__Try it__. Copies of all lines containing the string "Identify" are needed from the data below.
= Beginning of Section =
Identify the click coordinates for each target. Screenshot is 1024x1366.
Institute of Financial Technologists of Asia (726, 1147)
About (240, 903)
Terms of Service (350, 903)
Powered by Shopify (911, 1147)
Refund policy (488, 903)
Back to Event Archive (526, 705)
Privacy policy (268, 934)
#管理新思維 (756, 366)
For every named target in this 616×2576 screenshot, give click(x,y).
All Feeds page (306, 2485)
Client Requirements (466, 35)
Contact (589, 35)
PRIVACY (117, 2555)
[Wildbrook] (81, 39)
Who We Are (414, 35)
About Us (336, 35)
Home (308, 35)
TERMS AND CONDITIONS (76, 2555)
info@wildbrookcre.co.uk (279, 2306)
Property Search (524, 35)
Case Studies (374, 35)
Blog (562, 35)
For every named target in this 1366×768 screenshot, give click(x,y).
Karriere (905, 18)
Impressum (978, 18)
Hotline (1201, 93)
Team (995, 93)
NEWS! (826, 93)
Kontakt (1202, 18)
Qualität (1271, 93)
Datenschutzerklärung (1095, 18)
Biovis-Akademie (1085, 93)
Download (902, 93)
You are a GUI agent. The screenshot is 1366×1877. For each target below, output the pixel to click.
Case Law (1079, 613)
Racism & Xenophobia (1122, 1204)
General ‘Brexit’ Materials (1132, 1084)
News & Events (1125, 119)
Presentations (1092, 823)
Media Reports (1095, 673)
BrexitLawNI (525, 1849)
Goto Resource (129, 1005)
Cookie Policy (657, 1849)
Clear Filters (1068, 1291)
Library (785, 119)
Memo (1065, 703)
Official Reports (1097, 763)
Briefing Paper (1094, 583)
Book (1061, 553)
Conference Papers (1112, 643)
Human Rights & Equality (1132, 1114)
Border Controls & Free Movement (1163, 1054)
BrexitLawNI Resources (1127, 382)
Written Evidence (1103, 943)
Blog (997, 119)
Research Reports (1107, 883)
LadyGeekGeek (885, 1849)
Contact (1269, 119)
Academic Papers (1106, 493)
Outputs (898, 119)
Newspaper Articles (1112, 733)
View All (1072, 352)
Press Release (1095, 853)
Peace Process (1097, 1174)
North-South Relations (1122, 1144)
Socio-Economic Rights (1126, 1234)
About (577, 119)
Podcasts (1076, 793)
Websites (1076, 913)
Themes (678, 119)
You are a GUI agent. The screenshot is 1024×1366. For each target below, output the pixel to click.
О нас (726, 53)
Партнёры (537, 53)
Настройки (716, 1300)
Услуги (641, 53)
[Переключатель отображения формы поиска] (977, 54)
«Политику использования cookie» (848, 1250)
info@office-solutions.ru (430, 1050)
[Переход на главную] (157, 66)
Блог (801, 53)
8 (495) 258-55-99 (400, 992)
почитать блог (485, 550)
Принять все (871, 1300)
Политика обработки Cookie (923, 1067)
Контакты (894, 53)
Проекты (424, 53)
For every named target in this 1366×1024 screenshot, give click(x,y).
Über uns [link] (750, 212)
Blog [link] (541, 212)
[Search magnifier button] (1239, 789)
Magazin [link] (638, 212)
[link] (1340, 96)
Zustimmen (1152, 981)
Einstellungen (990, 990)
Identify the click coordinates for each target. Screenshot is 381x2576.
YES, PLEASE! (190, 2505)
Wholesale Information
= End of Section =
__Solution to this exercise__.
Identify the click coordinates for each target. Screenshot is 1024x1366.
Identify the click coordinates for each target. Screenshot is 381x2576.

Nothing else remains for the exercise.